PENSER L’EMANCIPATION

Colloque international et interdisciplinaire, Troisième édition, 28-30 janvier 2016

Université Libre de Bruxelles

« Quelle convergence des luttes face à l’approfondissement de la crise ? »

Ce colloque international, qui aura lieu des 28 au 30 janvier 2016 à l’université libre de Bruxelles, est organisé par le réseau “Penser l’émancipation”. Il fait suite aux éditions de Lausanne en octobre 2012 (http://wp.unil.ch/ple/ ) et Paris (http://www.penserlemancipation.net/site.html?page=accueil) en février 2014 et s’inscrit dans une série d’initiatives visant à développer, dans le monde francophone, un espace de réflexion et de discussion autour des élaborations théoriques et des pratiques sociales qui mettent en jeu l’émancipation humaine.

Les propositions de communication (environ 2000 signes) sont à envoyer à l’adresse électronique suivante, le dimanche 17 mai 2015 au plus tard. : [email protected]

PRESENTATION

La « crise financière » qui a éclaté en 2008 est loin d’être surmontée.

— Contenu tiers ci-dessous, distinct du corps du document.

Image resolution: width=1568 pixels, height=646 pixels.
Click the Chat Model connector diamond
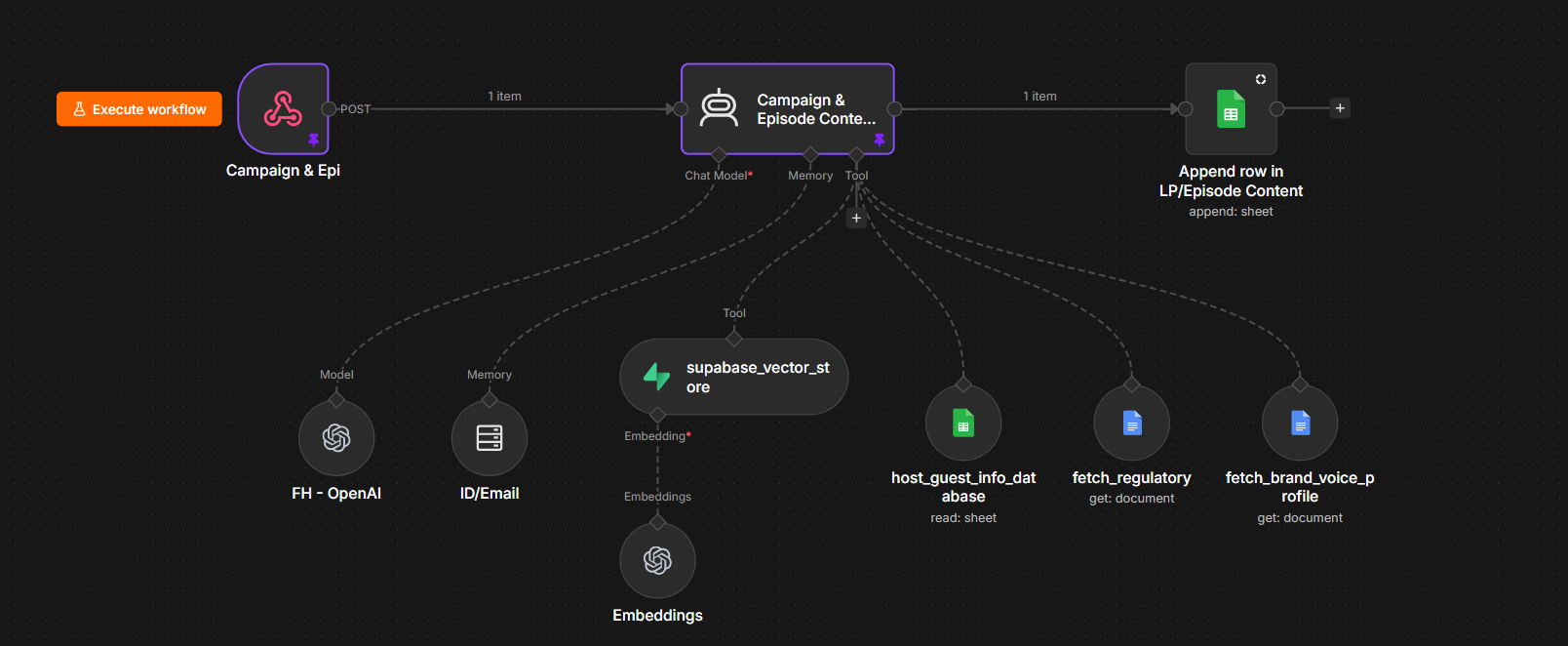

La généralisation actuelle des politiques d’austérité, l’exploitation accrue du travail qui s’accompagne d’une mise en concurrence incessante des travailleurs, les remises en cause de l’État social, le recours à une appropriation militaire et néocoloniale des richesses naturelles aux dépens de la survie des populations ont pour corollaire une dégradation du niveau de vie d’un nombre croissant d’individus, qui s’accompagne bien souvent de restrictions de leurs droits sociaux et syndicaux, voire de leurs libertés politiques. Partout, les appareils répressifs (policiers, législatifs et judiciaires) tendent à se renforcer. On assiste également à un retour offensif de courants jouant sur la différenciation nationaliste, religieuse, ethnique, voire ouvertement raciste, et/ou sexiste comme prétendue solution à la crise capitaliste. Ces idées réactionnaires déteignent sur la grande majorité des partis défenseurs de l’ordre économique capitaliste, même ceux qui se réclament de la gauche.

Le capitalisme, qui étend sa domination à l’ensemble des temporalités et des espaces de la vie sur terre pour satisfaire à des exigences de rentabilité toujours accrues, démultiplie, dans ce mouvement même, les champs de sa « crise » – dont le concept et la réalité doivent aujourd’hui plus que jamais faire l’objet d’analyses et de débats.

À l’autre pôle, la recrudescence depuis 2008 des mobilisations et manifestations de masse mais aussi le retour et le renouvellement de pratiques de résistance plus diffuses sont également les témoins de l’approfondissement de la crise en cours. Dans le monde du travail, on assiste à une déstabilisation des cadres traditionnels de l’action collective en lien avec la fragilisation de la condition salariale, qui ne se traduit pas par une éradication de la conflictualité au travail, mais bien par un redéploiement sous contrainte des pratiques conflictuelles. La transformation des modes de la conflictualité sociale se décline en boycotts, grèves perlées, grèves du zèle, sabotages, etc., et se traduit par une progression des conflits courts (grèves de moins de deux jours et débrayages), des conflits sans arrêt de travail et des conflits individuels. De manière plus globale, les révolutions dans le monde arabe, les mouvements sociaux dans le sud de l’Europe (Grèce, Portugal, Espagne,..), les grèves massives dans l’industrie asiatique, les actions collectives contre les privatisations des ressources et de l’accès à la terre en Amérique centrale et du Sud, l’impact du mouvement « Occupy » aux États-Unis, la mise en place d’« alternatives » au diktat des marchés (cantines populaires, potagers collectifs, habitats communautaires, « donneries », « repairs café », etc.) comme le développement de mouvements d’opposition spécifiques (luttes contre les expulsions de sans-papiers, constitution de comités de chômeurs, de comités de quartiers contre les expropriations de logements ou encore de « Zone à Défendre », telle que la « ZAD » opposée au projet d’aéroport de Notre-Dame-des-Landes en France) expriment également tous, explicitement ou implicitement, avec des contenus politiques et des pratiques certes très variés, cette recrudescence des pratiques d’émancipation sociale. Un certain nombre de structures qui voient le jour dans ces mouvements de résistances deviennent en même temps de nouveaux espaces de théorisation critique.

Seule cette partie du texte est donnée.